Parmi les ministres catholiques, MM. Jaspar et Berryer représentaient les conservateurs modérés, M. Moyersoen les démocrates modérés, M. Ruzette les intérêts des agriculteurs, mais M. Van de Vyvere, plutôt qu'une classe sociale, les flamingants. Il est difficile de voir des nuances sociales entre les ministres libéraux ; notons seulement que M. Devèze était le chef des progressistes. Au point de vue linguistique, le gouvernement se composait de 4 Flamands, 3 Bruxellois et 4 Wallons ; mais en réalité, les Flamands avaient une légère prépondérance, car M. Van de Vyvere était chef flamingant, MM. Ruzette, Moyersoen et Franck, flamingants et l'un des Wallons, M. Berryer, avait voté la loi sur l'emploi des langues dans l'administration, tandis que parmi les autres, seuls MM. Devèze, Neujean et Masson étaient nettement anti-flamingants ; M. Jaspar était neutre.
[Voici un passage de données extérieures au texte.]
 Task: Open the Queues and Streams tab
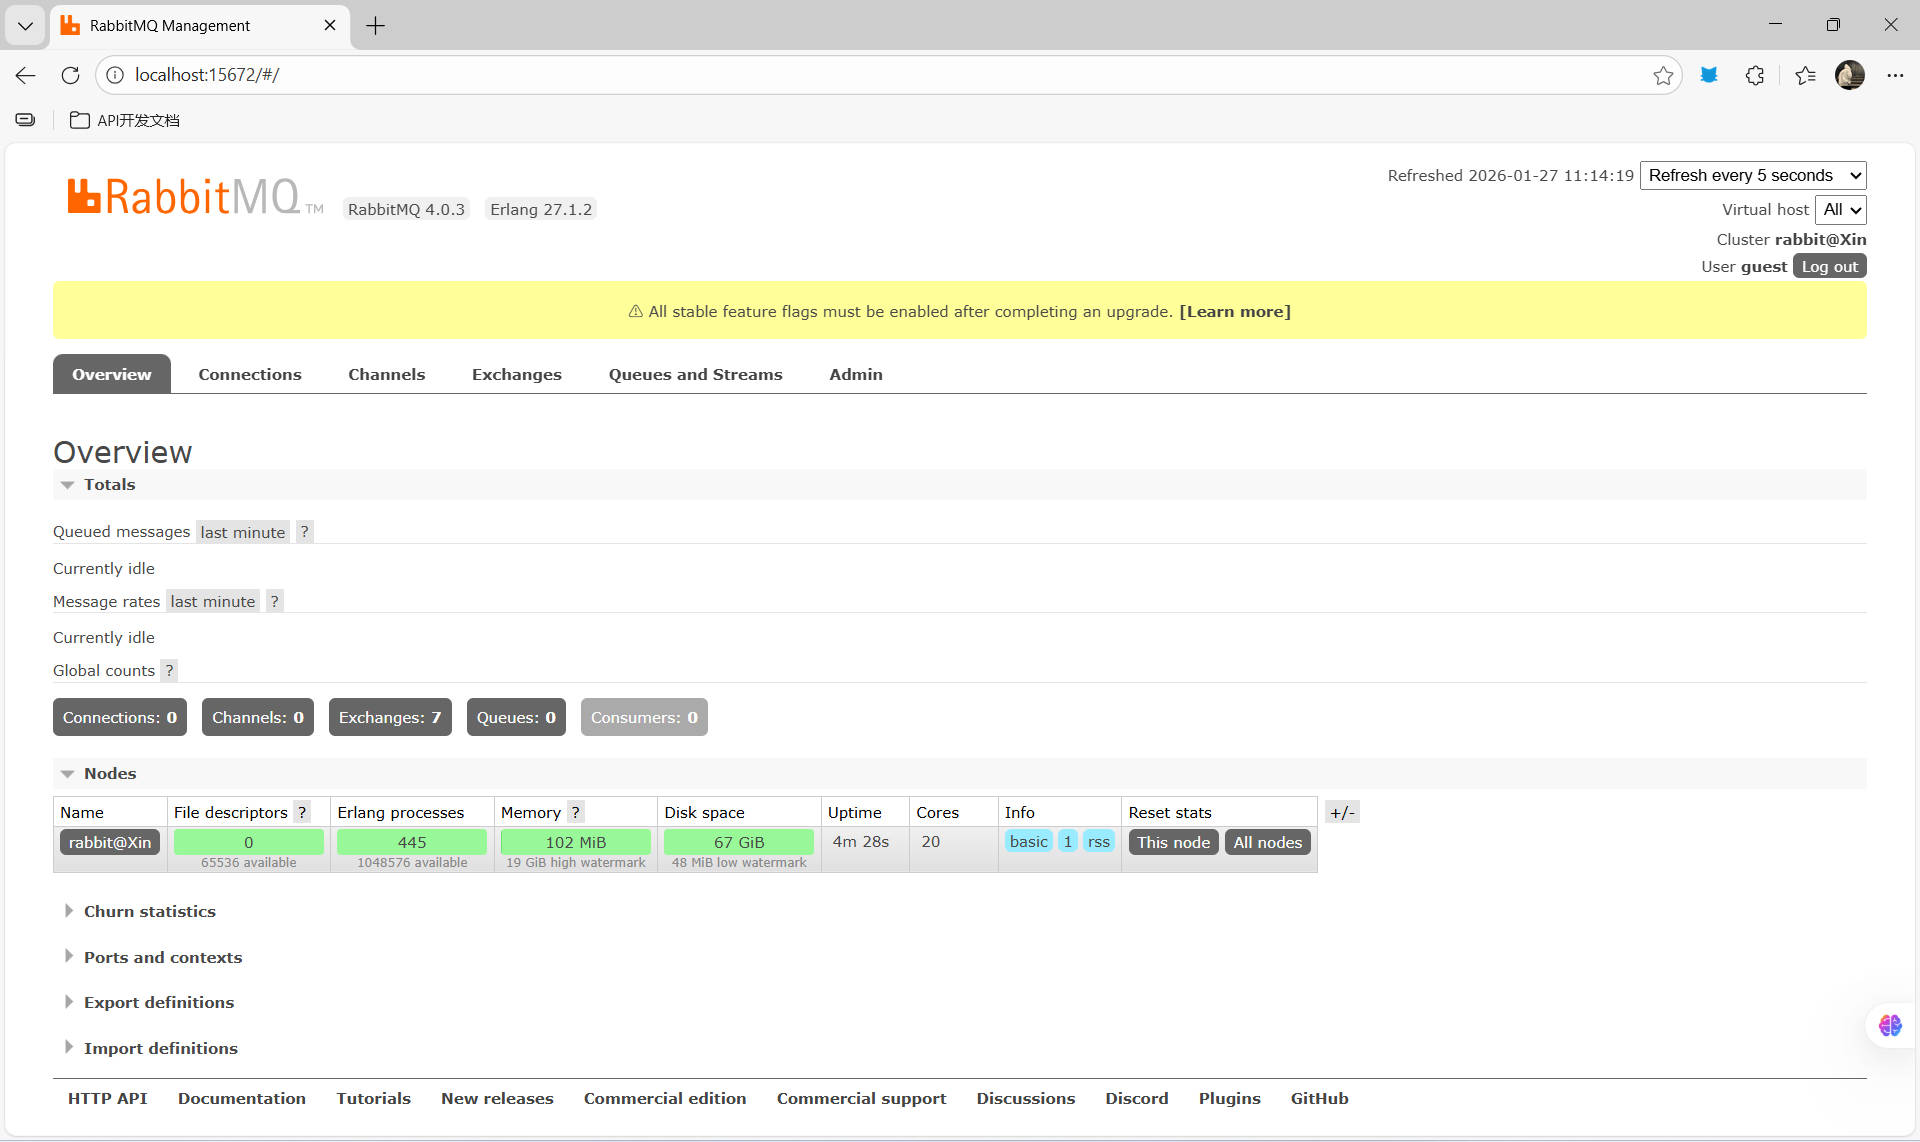695,374
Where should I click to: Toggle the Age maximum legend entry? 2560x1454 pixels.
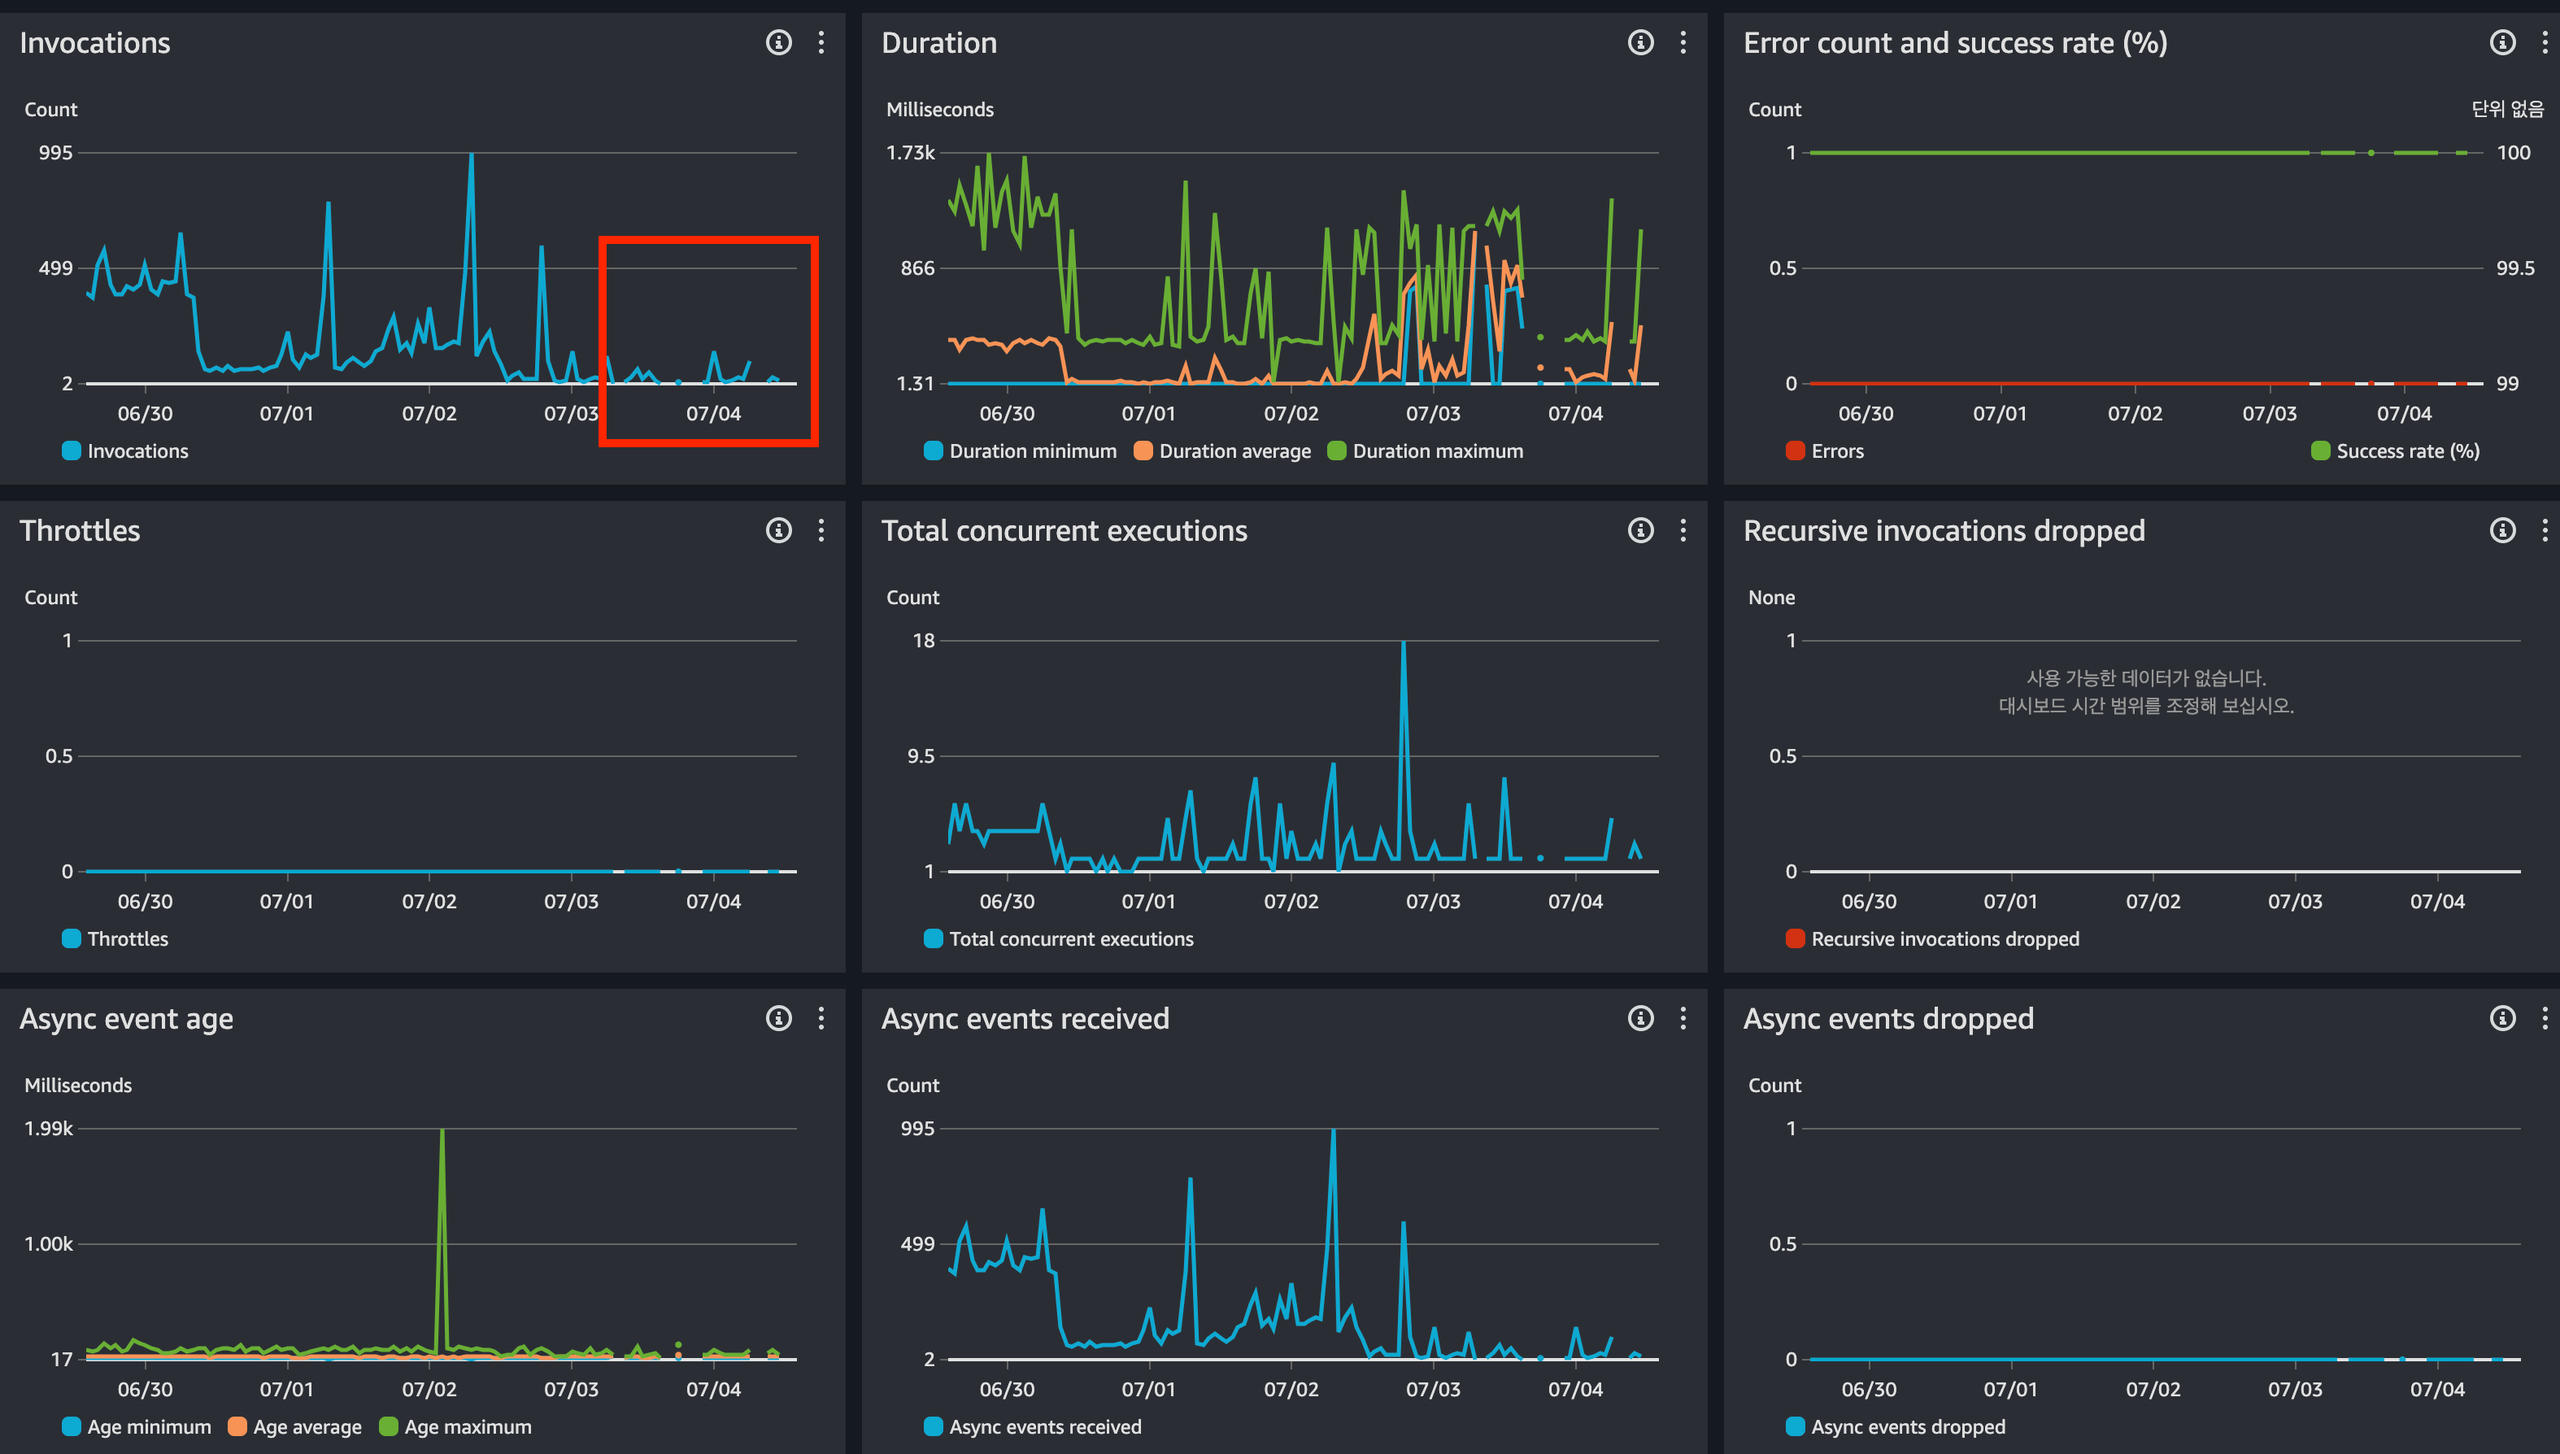467,1427
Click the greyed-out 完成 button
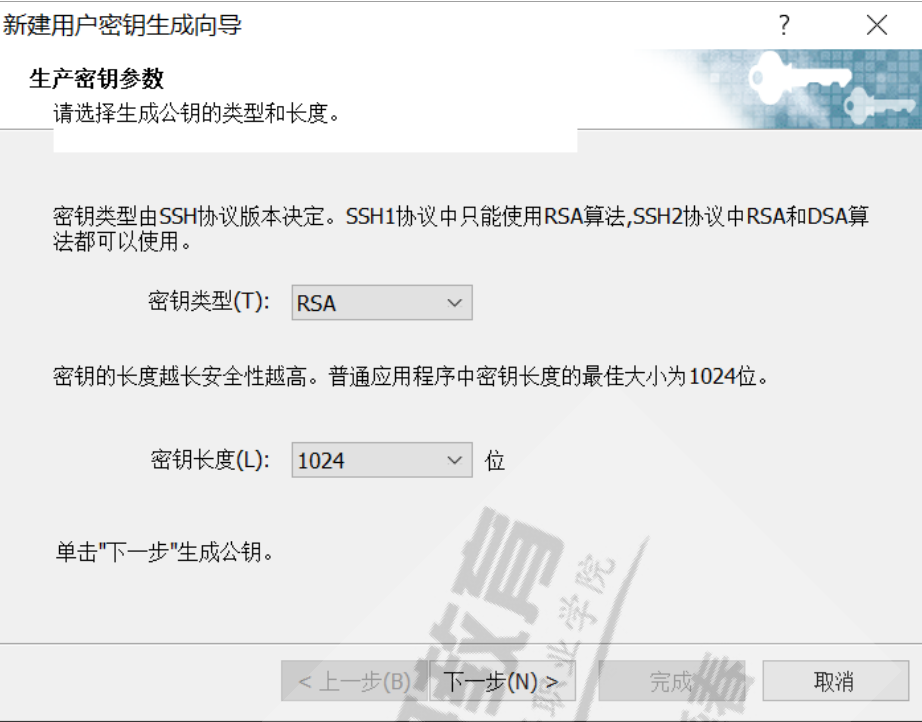This screenshot has height=722, width=922. click(x=672, y=681)
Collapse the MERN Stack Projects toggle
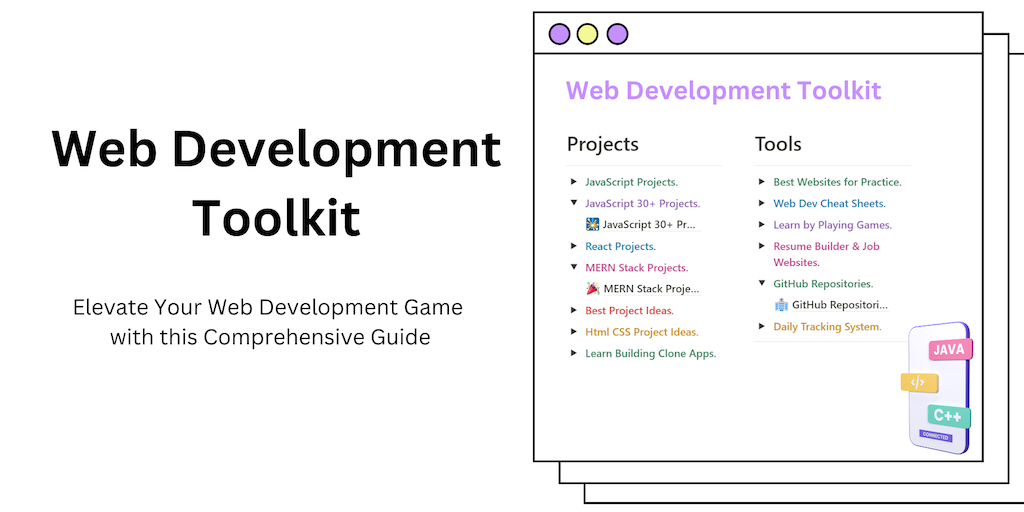Image resolution: width=1024 pixels, height=512 pixels. pyautogui.click(x=573, y=267)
En apparence, M. Theunis avait répondu au vœu (page 131) qu'il n'y eût pas de majorité catholique (5 catholiques sur 11 ministres) mais, en réalité, cette majorité existait (5 catholiques et M. Theunis contre 4 libéraux et M. Hubert). Les catholiques détenaient la plupart des portefeuilles importants ; mais ils avaient dû abandonner celui de la justice. On peut considérer comme un succès libéral que le gouvernement n'ait pas pris position dans la question de l'université de Gand. Quant au problème militaire, personne ne pouvait se vanter d'avoir gagné la partie puisqu'il avait été tout simplement ajourné.
Le gouvernement était bien un cabinet d'affaires : il évitait de prendre position devant les problèmes éminemment politiques. C'était la condition sine qua non de sa constitution, mais cela signifiait qu'il s'agissait là d'un cabinet relativement faible, dont l'avenir était incertain : les partis allaient-ils lui permettre de rester ainsi dans l'expectative ?
Son premier contact avec la Chambre lui montra qu'il lui serait difficile d'observer cette attitude. Dans une grande déclaration de principe, M. van Cauwelaert revendiqua la flamandisation de l'université de Gand. Le règlement de cette question déciderait de l'attitude des Flamands vis-à-vis du gouvernement, ajouta-t-il. Il voulait dire par là que si le Parlement ne parvenait pas à satisfaire les Flamands, il revenait au gouvernement de le faire. A part cela, le débat ne présenta pas grand intérêt, car le P.O.B. gardait l'épée au fourreau. M. Theunis y remporta une victoire personnelle. D'une façon générale, le gouvernement fut accueilli par sa majorité avec une sympathie tempérée, et, par 76 voix contre 17 (et 3 abstentions), la Chambre lui exprime sa « confiance. »
Ce gouvernement marque une nouvelle étape dans l'évolution du parlementarisme belge dont le trait saillant avait été une succession de gouvernements majoritaires homogènes. Les tripartites de 1918-21 s'expliquaient par les circonstances exceptionnelles, En décembre 1921, la Belgique avait eu le temps (page 132) de se reprendre et jouissait d'une certaine stabilité ; la dissolution du gouvernement Carton de Wiart en était une expression. Mais au lieu de retourner au système classique, on glissait vers quelque chose de tout nouveau : la coalition à deux. Nous en avons déjà analysé les causes. Ajoutons qu'en général on considérait la bipartite d'une façon non dogmatique : on y voyait une solution pratiquement nécessaire au problème gouvernemental, en attendant que la composition politique du Parlement permît de nouveau la formation d'un gouvernement homogène. En 1921, le parlementarisme belge subit une transformation profonde sans que la question de principe ait été soulevée.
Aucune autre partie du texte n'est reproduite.